* [Task goal]: Say, as a bare number, how many lines of the listing hold "computer".

■ ■ ■

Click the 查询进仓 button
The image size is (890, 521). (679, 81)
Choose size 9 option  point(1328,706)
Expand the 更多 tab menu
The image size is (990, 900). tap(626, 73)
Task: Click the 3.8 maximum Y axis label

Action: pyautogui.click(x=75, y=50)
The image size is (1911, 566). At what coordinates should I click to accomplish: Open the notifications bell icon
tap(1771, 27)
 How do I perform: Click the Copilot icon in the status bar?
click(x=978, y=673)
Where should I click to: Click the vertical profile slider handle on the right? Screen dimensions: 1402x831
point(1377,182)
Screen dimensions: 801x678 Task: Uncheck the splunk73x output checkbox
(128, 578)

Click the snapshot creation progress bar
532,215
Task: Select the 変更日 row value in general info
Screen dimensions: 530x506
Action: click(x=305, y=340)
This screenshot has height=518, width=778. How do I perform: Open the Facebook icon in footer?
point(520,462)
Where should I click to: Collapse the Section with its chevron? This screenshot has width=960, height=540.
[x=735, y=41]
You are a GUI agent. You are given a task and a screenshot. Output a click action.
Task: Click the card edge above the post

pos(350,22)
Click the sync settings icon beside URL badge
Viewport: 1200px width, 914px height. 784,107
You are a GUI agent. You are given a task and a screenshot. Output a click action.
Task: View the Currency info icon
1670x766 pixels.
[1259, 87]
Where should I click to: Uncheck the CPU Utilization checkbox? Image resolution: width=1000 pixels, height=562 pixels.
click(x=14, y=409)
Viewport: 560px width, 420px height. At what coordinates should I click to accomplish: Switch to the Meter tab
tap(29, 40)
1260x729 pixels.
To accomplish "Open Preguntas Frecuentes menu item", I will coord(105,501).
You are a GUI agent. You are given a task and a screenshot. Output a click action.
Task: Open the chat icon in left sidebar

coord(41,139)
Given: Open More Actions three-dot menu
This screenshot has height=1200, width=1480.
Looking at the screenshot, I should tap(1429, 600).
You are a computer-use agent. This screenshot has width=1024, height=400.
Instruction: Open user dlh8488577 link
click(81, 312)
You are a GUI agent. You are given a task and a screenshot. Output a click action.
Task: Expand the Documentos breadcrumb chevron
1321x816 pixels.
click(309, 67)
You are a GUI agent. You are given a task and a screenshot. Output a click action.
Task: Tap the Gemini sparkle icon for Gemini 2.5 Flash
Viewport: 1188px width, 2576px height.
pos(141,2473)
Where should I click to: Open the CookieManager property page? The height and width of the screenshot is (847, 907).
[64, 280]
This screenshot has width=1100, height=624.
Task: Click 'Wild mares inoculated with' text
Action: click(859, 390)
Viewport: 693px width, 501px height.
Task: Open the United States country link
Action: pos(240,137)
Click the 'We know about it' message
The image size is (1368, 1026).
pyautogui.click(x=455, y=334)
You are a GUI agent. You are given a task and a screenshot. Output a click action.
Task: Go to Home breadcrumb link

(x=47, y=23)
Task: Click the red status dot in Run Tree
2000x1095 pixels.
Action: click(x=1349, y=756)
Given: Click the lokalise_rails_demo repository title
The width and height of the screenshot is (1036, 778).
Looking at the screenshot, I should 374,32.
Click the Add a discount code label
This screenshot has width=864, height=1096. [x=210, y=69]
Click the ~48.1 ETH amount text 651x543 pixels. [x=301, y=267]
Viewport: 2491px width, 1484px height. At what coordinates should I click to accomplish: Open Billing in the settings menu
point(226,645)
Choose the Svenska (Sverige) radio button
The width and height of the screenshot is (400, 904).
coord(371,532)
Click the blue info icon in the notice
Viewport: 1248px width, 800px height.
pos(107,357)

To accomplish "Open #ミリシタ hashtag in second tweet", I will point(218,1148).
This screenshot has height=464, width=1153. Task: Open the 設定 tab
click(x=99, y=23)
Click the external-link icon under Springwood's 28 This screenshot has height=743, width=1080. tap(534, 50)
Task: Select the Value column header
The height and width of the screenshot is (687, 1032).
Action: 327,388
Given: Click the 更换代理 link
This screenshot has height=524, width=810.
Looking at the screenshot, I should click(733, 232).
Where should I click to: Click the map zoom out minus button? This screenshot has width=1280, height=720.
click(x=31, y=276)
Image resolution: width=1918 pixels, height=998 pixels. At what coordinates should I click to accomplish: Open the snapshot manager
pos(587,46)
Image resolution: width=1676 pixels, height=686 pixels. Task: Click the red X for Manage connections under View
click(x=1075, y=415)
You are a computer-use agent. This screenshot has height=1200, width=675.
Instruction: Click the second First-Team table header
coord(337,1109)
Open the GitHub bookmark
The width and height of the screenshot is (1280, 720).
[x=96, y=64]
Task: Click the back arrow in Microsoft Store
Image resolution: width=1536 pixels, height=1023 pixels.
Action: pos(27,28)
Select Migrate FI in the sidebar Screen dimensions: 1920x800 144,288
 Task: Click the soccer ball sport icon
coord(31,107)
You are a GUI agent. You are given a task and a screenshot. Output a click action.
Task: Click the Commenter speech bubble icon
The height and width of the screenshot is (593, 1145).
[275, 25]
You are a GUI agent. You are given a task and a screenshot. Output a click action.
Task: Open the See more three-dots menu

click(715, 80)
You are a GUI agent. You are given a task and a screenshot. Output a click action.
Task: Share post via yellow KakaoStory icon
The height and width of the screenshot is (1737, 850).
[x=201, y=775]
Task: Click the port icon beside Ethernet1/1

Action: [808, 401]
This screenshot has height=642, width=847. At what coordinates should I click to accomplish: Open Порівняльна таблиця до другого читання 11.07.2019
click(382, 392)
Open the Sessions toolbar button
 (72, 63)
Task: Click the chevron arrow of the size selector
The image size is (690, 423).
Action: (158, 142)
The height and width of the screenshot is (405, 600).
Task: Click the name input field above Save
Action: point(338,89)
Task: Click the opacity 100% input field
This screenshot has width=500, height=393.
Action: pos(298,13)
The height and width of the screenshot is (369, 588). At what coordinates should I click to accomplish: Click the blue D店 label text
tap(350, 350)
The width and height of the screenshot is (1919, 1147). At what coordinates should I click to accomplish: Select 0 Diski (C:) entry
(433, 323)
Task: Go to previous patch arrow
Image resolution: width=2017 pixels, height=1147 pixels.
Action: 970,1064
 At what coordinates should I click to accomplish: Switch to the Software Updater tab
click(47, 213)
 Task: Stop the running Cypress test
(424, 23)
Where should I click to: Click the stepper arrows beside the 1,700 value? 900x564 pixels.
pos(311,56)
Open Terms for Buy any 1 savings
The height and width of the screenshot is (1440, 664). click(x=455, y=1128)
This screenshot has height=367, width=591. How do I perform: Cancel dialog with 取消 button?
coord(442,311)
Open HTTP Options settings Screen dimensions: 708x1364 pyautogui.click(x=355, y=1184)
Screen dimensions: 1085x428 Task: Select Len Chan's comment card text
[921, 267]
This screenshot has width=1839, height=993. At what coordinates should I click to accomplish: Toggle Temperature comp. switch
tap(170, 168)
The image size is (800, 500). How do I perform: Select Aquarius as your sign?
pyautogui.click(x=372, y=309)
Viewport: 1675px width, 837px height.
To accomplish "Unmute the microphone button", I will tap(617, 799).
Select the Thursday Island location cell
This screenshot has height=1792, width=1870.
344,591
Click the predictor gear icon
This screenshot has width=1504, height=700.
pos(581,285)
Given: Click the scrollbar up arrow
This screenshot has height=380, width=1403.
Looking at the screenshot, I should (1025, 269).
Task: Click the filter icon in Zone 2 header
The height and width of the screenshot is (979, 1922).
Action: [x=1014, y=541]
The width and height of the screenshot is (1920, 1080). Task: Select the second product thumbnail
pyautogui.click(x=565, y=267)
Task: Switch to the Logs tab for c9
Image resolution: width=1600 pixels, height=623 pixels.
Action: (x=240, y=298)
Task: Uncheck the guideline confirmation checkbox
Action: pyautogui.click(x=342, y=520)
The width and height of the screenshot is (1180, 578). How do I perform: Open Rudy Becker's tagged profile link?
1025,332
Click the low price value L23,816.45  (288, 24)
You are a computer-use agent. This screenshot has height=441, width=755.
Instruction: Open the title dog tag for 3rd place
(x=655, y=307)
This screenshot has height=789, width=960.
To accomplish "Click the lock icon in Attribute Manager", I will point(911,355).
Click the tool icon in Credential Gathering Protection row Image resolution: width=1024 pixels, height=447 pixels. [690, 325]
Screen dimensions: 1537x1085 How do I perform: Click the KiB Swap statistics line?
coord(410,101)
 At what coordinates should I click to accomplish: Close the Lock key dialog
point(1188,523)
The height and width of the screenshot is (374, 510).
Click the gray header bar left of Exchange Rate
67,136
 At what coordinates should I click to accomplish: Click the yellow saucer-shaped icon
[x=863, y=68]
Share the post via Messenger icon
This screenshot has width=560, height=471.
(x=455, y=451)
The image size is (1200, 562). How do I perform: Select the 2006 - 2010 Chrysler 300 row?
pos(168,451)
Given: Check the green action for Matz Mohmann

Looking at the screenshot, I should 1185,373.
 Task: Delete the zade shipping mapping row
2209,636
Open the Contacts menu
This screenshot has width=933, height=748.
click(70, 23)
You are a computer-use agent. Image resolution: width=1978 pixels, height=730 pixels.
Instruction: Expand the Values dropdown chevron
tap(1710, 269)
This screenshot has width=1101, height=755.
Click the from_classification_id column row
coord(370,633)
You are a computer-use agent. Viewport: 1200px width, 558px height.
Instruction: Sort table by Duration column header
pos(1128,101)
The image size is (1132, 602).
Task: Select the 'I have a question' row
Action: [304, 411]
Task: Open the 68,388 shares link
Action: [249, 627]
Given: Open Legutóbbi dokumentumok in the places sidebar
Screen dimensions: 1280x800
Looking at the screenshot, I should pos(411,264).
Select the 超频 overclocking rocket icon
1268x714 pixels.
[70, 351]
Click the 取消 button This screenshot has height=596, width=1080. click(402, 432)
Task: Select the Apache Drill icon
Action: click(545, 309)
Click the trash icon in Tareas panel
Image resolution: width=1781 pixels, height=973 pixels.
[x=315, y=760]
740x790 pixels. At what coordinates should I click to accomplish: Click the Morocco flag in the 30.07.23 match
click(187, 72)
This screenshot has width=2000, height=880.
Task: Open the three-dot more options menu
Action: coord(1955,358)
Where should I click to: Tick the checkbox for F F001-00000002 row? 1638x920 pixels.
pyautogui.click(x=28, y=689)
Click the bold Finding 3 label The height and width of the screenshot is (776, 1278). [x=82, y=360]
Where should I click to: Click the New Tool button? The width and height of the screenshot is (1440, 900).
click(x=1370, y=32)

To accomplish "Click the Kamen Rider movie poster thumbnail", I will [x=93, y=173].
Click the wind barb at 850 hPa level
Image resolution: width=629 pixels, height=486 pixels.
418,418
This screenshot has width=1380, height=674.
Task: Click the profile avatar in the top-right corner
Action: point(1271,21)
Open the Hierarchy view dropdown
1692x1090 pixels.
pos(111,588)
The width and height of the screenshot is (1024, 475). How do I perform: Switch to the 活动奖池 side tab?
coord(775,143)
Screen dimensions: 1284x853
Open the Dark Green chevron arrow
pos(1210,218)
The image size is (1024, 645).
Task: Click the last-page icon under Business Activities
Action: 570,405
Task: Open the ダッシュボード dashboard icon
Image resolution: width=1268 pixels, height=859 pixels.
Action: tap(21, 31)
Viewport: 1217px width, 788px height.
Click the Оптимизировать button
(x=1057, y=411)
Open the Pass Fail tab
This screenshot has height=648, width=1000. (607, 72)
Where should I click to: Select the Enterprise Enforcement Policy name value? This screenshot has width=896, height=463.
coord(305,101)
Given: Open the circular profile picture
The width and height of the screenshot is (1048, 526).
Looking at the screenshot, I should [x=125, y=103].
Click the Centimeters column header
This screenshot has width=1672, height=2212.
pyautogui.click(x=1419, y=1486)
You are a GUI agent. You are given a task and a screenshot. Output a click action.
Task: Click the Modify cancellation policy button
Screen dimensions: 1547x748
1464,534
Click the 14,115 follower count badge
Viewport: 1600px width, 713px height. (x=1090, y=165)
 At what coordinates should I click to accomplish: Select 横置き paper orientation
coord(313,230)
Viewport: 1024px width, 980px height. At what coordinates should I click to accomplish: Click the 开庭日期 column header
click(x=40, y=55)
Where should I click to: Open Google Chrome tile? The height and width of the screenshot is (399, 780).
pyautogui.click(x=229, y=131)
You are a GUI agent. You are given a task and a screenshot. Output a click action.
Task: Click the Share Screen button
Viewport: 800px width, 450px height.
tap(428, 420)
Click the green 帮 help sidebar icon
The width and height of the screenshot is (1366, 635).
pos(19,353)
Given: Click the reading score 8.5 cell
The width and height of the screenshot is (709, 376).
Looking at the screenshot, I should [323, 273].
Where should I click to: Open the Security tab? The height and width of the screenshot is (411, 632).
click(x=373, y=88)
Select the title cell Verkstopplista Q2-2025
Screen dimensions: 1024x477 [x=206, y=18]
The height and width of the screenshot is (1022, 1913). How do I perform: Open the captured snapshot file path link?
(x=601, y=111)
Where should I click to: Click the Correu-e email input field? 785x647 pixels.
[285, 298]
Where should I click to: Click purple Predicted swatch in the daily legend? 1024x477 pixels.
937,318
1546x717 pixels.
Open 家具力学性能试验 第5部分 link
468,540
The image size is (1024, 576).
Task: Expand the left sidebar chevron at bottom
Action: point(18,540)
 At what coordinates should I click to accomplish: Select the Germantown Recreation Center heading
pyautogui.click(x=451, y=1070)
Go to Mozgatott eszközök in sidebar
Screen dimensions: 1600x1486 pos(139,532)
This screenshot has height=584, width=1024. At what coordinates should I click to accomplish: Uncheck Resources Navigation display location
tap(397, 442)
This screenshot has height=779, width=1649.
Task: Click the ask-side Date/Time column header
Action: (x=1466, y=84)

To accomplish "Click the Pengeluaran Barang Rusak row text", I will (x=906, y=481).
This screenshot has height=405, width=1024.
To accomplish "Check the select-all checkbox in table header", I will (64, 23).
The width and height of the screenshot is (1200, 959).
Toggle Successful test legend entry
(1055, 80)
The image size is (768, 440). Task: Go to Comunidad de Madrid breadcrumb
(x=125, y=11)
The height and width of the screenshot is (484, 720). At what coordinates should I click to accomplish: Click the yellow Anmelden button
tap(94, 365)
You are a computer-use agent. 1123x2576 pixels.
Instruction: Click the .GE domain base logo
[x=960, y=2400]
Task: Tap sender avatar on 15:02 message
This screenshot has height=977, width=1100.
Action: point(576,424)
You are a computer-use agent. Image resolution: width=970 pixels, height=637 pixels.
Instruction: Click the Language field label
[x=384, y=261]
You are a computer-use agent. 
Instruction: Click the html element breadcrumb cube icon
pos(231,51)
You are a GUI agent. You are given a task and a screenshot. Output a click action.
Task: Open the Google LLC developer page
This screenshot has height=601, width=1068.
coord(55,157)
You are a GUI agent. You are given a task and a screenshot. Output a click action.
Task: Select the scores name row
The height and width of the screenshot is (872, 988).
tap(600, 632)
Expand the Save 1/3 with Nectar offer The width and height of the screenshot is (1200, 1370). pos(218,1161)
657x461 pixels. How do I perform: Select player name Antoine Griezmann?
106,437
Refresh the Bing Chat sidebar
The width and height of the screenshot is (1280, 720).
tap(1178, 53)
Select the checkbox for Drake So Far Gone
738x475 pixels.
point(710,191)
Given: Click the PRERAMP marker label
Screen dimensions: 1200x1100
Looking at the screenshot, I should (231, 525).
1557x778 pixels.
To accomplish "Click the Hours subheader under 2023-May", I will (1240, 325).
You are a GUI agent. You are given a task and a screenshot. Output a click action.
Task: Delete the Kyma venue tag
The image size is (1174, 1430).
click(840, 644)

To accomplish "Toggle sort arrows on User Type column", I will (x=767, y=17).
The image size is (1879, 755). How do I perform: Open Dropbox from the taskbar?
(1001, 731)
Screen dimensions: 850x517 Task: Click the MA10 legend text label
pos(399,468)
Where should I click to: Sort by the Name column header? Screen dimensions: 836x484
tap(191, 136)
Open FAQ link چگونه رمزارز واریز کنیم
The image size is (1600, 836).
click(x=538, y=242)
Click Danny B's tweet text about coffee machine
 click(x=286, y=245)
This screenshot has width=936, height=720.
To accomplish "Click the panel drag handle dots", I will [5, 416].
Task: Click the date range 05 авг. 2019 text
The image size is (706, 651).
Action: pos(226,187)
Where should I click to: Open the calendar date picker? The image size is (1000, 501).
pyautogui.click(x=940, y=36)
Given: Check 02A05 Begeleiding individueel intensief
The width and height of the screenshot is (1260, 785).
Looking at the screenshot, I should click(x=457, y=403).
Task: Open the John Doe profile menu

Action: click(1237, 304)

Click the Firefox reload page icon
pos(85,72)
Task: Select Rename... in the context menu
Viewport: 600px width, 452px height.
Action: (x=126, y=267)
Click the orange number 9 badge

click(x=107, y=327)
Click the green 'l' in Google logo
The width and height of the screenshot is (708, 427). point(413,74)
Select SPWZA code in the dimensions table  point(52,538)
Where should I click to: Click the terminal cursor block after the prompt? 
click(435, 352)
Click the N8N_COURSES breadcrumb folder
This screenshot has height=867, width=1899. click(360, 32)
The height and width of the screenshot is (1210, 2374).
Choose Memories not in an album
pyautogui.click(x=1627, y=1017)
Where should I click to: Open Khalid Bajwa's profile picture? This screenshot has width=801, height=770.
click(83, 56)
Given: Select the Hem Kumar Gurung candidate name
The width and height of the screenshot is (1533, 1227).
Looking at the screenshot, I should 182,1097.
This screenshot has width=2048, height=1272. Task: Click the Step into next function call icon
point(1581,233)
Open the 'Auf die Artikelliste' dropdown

■ ■ ■

* [Answer space]: 8